The study examines whether hierarchical representations are essential for accurately predicting human brain activity in early-to-intermediate visual areas (V1–V4) using DNN-based encoding models. Prior work shows that task-optimized DNNs align their layer depth to the cortical hierarchy and can predict brain responses to natural images. The authors note that hierarchy has multiple meanings and define three distinct representational forms: compositional (higher-level representations require more nonlinear compositions), entailment (lower-level representations are necessary preprocessing for higher-level ones), and integration (higher-level representations integrate over larger spatial regions/receptive fields). Given these distinctions, the research question is whether accurate encoding models must embody compositional and/or entailment hierarchies, or whether non-hierarchical architectures can achieve comparable accuracy. The authors test this by comparing task-optimized and brain-optimized DNNs with single-branch and multi-branch architectures and evaluating their learned hierarchies relative to fMRI responses in V1–V4.
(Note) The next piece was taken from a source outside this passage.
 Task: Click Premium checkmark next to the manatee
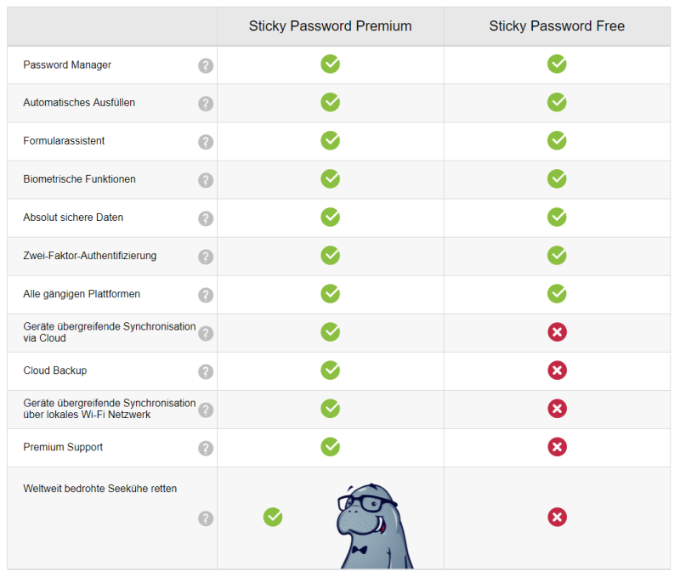tap(273, 518)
- Hierarchical processing is a long-standing organizing principle in primate vision; some CNN architectures were inspired by this concept. Prior findings show alignment between DNN layer depth and cortical hierarchy across primate visual areas. Inactivation of V1 reduces activity in downstream areas (V2–V4), supporting certain anatomical or causal hierarchies. - Integration hierarchy (increasing receptive field sizes) is a robust empirical phenomenon across visual areas. - DNN-based encoding models have successfully predicted neural responses to natural images; many works have explored end-to-end system identification and improvements over classical models. - Despite anatomical recurrency, very deep feedforward DNNs can match recurrent models in predicting neural signals in some contexts, suggesting representational hierarchies may not map directly to architectural constraints. - The Natural Scenes Dataset (NSD) enables large-scale modeling with high-resolution 7T fMRI and shared validation images, facilitating cross-subject and cross-model comparisons.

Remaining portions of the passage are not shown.